Figure out the best length for a title by looking at what
applications use them.  Early versions of browser software such
as Netscape originally displayed only the first 62 characters of
the title.  Newer versions display more but the old 62 character
limit is still instructive for us today.  Since search engines
are a big concern here, calculate how much space search engines
display to users at common browser resolution settings.

In a recent interview, Melissa Meyer revealed that Google expends
considerable energy making sure their SERPs display nicely at
800x600, which limits the character count of titles at less than
70.  Yahoo! Trusted Feed, a form of paid inclusion, has a
requirement that titles fit that same character count limit.

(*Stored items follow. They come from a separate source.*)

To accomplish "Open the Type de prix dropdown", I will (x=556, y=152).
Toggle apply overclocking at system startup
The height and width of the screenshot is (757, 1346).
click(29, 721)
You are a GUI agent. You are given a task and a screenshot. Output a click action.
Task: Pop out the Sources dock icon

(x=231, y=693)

Why should we care if titles are longer than what displays?  The
answer lies in the logic that search engines want users to notice
the words used in search.  They go to great lengths to do so.
For example, they use bold typeface where search words appear in
the listings.  This is done intentionally to assist the user in
making a choice from among the results.

Note that in search listings titles are shortened using an
ellipse (...) as the total character count begins to exceed the
70 limit.  Search engines favor displaying search words to users
for the purpose of helping them choose among listings, so they
naturally increase the weight for ranking pages where search
terms will be present.

Search engines also are very aware of the character count limit
in use with other applications that use titles, namely browser
software and the operating system.  This all means that words
appearing in the first 65 characters (including spaces) of the
title are going to get special ranking power.

What is so important about the title anyway?

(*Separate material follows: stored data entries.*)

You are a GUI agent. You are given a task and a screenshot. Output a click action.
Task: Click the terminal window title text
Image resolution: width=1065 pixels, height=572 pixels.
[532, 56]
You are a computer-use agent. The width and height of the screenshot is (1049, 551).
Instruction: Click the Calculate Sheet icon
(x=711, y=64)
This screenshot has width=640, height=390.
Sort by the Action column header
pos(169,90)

Search engines know that important applications, including
the browser and operating system use titles.  They also are very
aware that coding tricks will not allow webmasters to hide title
text.  Webmasters have incentive to write titles properly and
cannot stuff keywords using tricks.  That adds up to quite a
compelling case for search engine designers to give extra weight
to text found in titles.

The last thought on title length is that shorter titles will give
your individual terms additional strength.  A title that uses a
large percentage of the title boundary is one that is at least 50
characters in length.  If the page content is focused, you may
require fewer than 50 characters to retain the natural quality
and depth of coverage a good title demands.  If so, the power
behind each word is increased relative to the drop in character

Aim for between 50 and 64 or 65 characters for a full title, and
remember less is more.  Before you decide to edit your titles on
this basic advice, be sure to know that we have not yet covered
the quality of the writing.  Trying to stuff keywords - even with
a short title - is a mistake.  Next we'll have a look at special
spaces inside the title.  As you might suspect by now, there is
much more to writing excellent titles than simply including
keywords within the character limit.